[Entries on where items appear]
/---
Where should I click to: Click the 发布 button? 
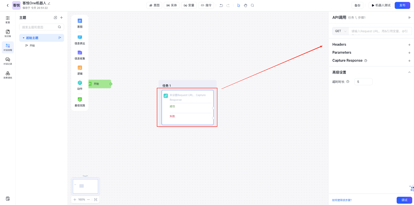tap(402, 5)

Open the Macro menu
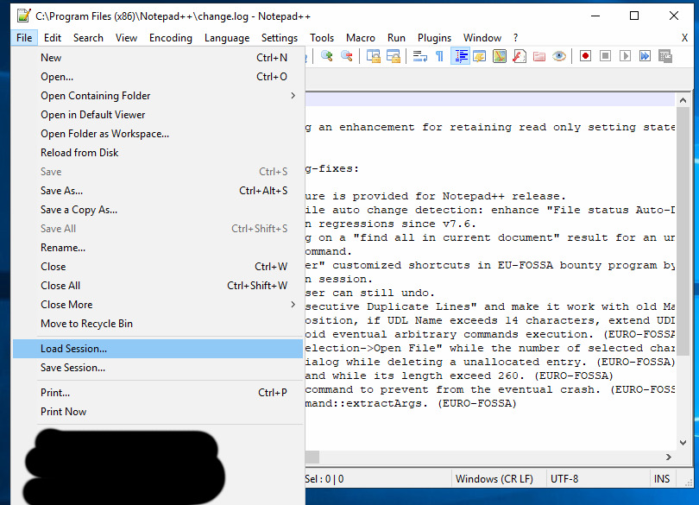pyautogui.click(x=361, y=38)
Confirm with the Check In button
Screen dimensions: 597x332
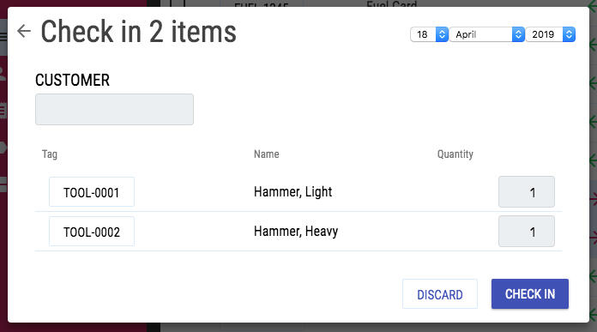(530, 294)
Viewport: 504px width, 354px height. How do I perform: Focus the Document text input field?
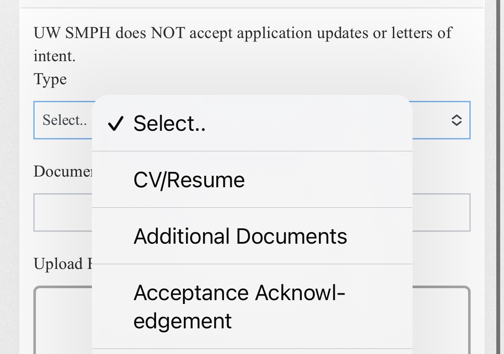pyautogui.click(x=440, y=212)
\---
Gather every line above that contains the string "button", treating uppercase and lowercase as different.

Where should I click to: Click the 发布 button? 
Confirm with the Check In button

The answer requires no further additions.